#### Data ####

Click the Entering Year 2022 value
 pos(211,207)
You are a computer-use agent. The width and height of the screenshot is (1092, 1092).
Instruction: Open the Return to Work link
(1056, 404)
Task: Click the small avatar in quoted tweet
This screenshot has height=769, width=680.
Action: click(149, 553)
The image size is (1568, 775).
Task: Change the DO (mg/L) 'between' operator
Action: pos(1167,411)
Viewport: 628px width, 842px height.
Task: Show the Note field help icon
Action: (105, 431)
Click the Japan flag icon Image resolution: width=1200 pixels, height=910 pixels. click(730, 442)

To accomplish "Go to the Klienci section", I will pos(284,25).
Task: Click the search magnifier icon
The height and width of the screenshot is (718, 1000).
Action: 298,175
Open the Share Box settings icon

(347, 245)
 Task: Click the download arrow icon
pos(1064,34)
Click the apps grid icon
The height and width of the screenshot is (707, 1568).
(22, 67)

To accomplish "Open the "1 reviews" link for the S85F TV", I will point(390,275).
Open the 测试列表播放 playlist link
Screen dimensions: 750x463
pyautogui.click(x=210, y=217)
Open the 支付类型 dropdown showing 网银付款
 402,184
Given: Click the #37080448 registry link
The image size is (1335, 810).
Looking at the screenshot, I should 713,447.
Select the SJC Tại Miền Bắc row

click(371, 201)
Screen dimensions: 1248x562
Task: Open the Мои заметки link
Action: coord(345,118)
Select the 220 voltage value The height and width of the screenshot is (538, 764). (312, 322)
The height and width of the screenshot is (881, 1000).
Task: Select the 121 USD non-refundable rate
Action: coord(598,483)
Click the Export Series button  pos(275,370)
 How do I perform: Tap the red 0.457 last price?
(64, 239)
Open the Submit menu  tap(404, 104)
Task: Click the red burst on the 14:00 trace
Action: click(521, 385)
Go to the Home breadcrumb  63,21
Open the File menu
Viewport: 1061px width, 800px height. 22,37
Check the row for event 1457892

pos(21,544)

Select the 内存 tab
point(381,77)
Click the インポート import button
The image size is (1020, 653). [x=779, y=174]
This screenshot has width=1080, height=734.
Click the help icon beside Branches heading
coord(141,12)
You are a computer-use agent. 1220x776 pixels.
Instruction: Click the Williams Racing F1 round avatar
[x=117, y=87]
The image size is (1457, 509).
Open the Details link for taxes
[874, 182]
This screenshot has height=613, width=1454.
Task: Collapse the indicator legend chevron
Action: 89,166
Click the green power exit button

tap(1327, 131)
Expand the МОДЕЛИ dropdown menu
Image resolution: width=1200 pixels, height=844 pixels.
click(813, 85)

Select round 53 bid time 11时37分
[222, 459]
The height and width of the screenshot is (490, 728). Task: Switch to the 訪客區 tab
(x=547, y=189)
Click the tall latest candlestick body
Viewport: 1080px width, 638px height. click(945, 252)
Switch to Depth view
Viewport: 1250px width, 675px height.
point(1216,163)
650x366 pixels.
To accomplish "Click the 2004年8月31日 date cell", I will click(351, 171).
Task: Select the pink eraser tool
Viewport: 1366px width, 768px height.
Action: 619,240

####

- **Problem to work on**
If a line in the material holds "computer", copy it.

- **Solution for this exercise**
You are a computer-use agent. The width and height of the screenshot is (1092, 1092).
You are a computer-use agent. 1220x776 pixels.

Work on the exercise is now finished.